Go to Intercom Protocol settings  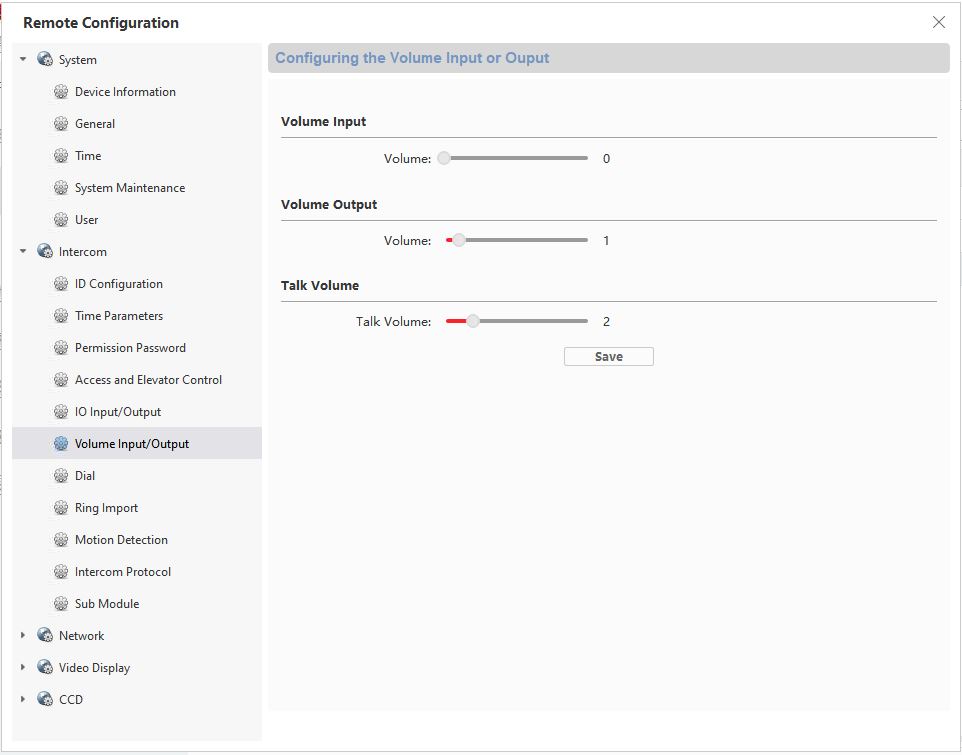[x=122, y=572]
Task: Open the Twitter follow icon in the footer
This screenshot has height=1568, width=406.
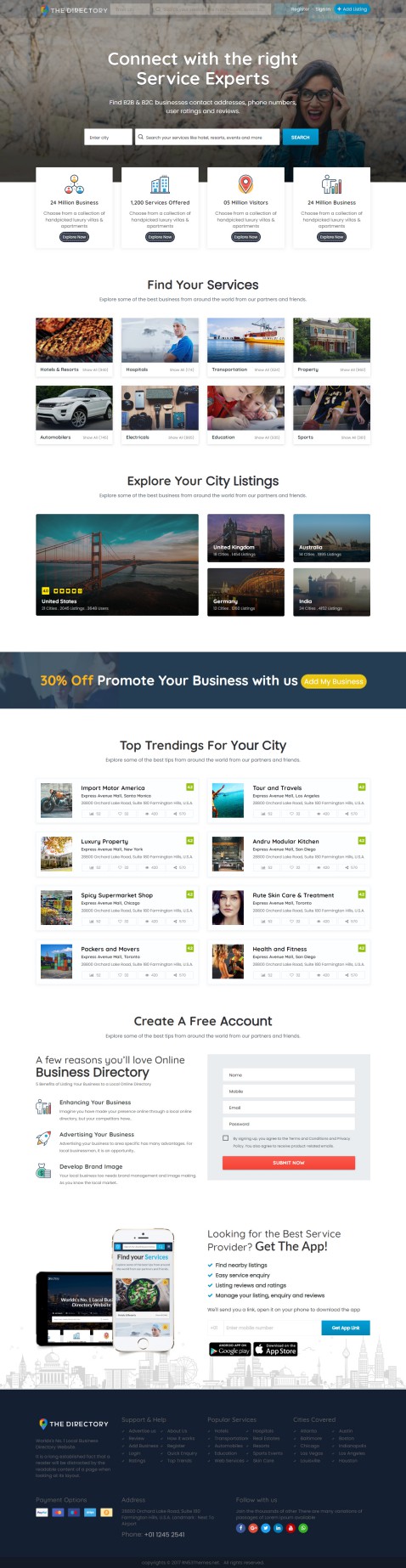Action: 265,1527
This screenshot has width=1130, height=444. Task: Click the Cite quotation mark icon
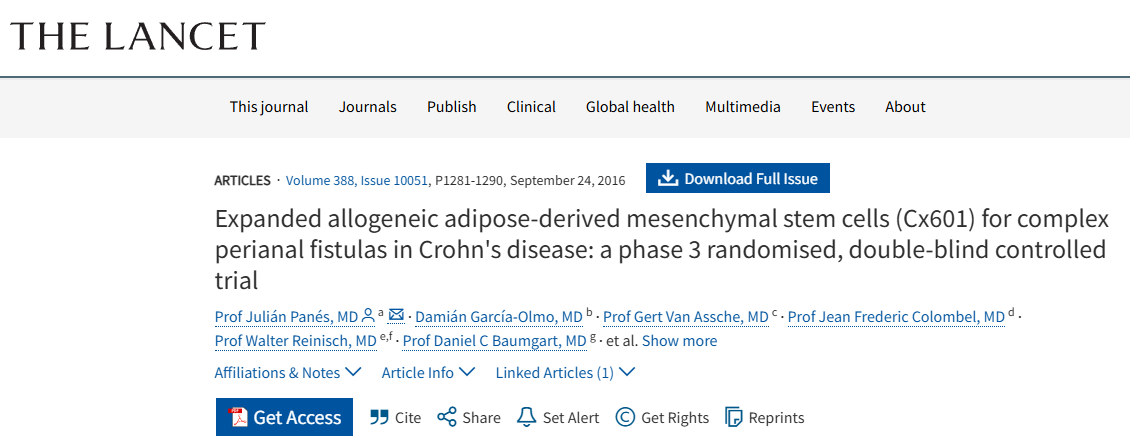pos(379,417)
* * * * * * * * *
**PROBLEM**
Reproduce exactly the lines above from the one with "This screenshot has height=1568, width=406." through the last line of the data, keeping both ends and dropping the pictures.

**EXERCISE RESPONSE**
This screenshot has height=1568, width=406.
Action: 265,1527
This screenshot has width=1130, height=444. Task: Click the Cite quotation mark icon
pos(379,417)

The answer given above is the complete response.